→ Yang Harus Dikerjakan
Kumpulkan setiap baris dalam item di bawah ini yang memuat kata "axis". Huruf besar dan kecil dibedakan.

Item tersimpan
------------
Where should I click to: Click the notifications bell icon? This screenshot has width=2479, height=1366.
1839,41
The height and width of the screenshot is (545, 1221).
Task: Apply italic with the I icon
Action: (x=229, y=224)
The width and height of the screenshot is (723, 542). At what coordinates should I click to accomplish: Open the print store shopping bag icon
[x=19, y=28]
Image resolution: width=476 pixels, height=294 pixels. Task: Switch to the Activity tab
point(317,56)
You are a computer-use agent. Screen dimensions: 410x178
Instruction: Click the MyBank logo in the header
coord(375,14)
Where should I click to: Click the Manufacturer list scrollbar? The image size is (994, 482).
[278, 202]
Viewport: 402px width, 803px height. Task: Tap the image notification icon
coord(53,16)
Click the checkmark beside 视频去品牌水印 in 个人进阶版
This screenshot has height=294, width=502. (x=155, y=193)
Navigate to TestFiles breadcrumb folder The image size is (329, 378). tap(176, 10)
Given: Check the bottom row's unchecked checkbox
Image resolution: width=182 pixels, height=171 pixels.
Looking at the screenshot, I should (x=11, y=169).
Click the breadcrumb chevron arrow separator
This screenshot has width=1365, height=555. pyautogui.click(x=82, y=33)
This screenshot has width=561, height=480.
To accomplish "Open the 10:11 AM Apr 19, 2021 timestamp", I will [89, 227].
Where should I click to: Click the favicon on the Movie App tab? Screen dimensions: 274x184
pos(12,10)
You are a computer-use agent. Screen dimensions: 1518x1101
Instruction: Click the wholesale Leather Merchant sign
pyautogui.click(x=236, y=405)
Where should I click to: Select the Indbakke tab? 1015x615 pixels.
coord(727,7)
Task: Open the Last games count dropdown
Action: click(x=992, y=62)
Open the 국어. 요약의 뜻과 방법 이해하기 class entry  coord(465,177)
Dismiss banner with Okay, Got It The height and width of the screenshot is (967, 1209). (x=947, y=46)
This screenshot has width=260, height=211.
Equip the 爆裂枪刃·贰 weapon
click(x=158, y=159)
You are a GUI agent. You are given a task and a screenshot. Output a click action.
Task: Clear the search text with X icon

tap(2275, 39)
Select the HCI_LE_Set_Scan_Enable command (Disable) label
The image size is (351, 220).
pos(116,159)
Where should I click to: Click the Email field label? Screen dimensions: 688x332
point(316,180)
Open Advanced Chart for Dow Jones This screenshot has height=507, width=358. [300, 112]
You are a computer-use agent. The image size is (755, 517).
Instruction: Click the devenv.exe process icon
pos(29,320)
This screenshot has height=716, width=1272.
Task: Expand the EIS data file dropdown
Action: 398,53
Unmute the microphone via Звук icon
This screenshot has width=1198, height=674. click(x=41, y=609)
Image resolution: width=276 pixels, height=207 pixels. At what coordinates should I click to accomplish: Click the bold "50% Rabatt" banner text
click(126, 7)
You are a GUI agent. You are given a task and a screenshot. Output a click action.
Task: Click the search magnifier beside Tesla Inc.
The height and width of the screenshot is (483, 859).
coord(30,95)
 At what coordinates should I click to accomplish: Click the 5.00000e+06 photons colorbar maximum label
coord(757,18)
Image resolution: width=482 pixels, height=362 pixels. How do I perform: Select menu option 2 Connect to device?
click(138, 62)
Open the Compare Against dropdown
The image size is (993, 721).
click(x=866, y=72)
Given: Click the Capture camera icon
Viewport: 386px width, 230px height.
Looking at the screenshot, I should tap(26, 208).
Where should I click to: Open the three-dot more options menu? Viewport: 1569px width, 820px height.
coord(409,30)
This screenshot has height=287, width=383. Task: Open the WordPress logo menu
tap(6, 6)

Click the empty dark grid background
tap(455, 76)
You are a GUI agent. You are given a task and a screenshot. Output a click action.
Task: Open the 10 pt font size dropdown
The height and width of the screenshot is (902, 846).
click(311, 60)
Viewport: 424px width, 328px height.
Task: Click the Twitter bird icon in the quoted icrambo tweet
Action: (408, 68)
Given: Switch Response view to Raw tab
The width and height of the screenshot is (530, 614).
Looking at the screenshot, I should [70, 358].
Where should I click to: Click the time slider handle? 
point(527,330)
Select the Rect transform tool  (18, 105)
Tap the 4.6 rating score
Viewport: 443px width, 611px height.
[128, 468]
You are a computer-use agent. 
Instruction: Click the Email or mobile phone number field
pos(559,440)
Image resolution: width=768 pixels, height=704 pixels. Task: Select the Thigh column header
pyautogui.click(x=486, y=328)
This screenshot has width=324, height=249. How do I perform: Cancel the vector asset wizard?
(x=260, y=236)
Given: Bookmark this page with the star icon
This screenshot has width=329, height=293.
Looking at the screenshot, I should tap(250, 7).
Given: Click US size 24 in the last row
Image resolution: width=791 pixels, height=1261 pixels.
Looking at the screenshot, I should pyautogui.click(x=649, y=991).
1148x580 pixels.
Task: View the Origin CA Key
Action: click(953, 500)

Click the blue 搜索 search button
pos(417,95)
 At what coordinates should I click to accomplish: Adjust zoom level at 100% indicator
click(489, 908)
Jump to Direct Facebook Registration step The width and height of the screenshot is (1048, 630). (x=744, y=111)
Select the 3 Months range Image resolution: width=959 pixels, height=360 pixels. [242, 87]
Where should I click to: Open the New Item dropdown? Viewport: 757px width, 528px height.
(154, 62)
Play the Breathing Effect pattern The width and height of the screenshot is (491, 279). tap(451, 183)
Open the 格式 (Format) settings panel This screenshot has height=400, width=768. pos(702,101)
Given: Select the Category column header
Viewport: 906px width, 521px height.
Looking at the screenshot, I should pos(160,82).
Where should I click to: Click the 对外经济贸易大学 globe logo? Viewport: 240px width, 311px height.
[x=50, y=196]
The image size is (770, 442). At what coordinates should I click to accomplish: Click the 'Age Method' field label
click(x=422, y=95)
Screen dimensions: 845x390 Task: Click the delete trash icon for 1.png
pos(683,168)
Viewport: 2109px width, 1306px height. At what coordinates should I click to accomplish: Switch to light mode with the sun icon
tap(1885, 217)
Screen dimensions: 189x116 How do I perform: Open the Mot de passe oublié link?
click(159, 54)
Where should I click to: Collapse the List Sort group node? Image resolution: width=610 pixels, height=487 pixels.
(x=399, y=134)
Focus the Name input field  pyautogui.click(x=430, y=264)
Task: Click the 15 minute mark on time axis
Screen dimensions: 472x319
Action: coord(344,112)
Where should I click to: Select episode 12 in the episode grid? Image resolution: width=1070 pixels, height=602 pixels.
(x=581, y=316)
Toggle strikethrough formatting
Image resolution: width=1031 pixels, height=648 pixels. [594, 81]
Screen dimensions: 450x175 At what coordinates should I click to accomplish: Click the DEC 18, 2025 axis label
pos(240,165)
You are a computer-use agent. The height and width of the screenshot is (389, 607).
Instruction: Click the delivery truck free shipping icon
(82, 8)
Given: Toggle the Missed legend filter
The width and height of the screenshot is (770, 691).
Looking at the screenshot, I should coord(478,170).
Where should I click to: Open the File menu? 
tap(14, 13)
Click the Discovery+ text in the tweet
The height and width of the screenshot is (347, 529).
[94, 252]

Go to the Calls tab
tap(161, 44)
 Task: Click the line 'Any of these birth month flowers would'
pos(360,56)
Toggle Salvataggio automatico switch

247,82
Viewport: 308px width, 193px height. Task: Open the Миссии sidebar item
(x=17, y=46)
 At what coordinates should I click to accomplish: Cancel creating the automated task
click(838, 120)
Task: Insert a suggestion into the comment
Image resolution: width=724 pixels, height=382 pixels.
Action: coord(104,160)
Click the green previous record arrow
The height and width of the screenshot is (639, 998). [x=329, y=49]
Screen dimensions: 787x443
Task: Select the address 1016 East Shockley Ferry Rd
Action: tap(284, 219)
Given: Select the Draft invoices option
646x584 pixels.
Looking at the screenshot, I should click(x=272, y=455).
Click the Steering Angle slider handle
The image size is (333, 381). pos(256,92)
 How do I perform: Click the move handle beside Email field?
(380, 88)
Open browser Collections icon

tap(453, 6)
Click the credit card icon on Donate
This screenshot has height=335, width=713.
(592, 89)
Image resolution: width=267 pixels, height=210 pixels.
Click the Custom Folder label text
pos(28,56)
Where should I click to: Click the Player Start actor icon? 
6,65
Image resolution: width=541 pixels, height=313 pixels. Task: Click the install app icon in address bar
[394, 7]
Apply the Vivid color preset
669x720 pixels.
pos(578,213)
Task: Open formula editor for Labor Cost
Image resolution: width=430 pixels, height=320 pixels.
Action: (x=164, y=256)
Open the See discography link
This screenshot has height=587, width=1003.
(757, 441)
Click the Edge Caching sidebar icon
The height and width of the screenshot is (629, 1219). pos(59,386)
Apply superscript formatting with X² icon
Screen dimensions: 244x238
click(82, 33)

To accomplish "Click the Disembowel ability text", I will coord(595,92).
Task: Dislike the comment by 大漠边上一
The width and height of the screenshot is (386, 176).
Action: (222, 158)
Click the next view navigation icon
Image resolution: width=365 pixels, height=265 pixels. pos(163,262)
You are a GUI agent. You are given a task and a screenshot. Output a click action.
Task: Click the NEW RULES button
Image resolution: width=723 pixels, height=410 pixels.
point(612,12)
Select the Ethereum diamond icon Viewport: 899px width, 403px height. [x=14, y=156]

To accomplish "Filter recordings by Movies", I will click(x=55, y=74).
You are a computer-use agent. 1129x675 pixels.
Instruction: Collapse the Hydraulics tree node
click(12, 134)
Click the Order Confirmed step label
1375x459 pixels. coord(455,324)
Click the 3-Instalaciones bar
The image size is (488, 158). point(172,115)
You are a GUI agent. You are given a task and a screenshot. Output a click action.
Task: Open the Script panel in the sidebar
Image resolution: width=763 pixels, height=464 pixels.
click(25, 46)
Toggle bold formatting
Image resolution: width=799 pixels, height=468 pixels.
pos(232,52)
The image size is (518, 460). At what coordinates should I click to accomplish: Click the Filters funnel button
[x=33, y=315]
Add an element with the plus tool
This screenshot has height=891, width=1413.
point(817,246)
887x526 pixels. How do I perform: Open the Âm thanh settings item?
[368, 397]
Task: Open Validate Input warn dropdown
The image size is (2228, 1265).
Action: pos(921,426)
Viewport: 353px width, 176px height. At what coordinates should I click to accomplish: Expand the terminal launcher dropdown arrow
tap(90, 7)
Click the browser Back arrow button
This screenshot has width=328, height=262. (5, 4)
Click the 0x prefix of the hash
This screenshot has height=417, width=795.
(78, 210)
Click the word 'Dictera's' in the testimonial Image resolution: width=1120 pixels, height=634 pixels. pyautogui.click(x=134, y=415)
------------
→ Jawaban Tugas
Task: Click the 15 minute mark on time axis
Screen dimensions: 450x175 At what coordinates should I click to accomplish: Click the DEC 18, 2025 axis label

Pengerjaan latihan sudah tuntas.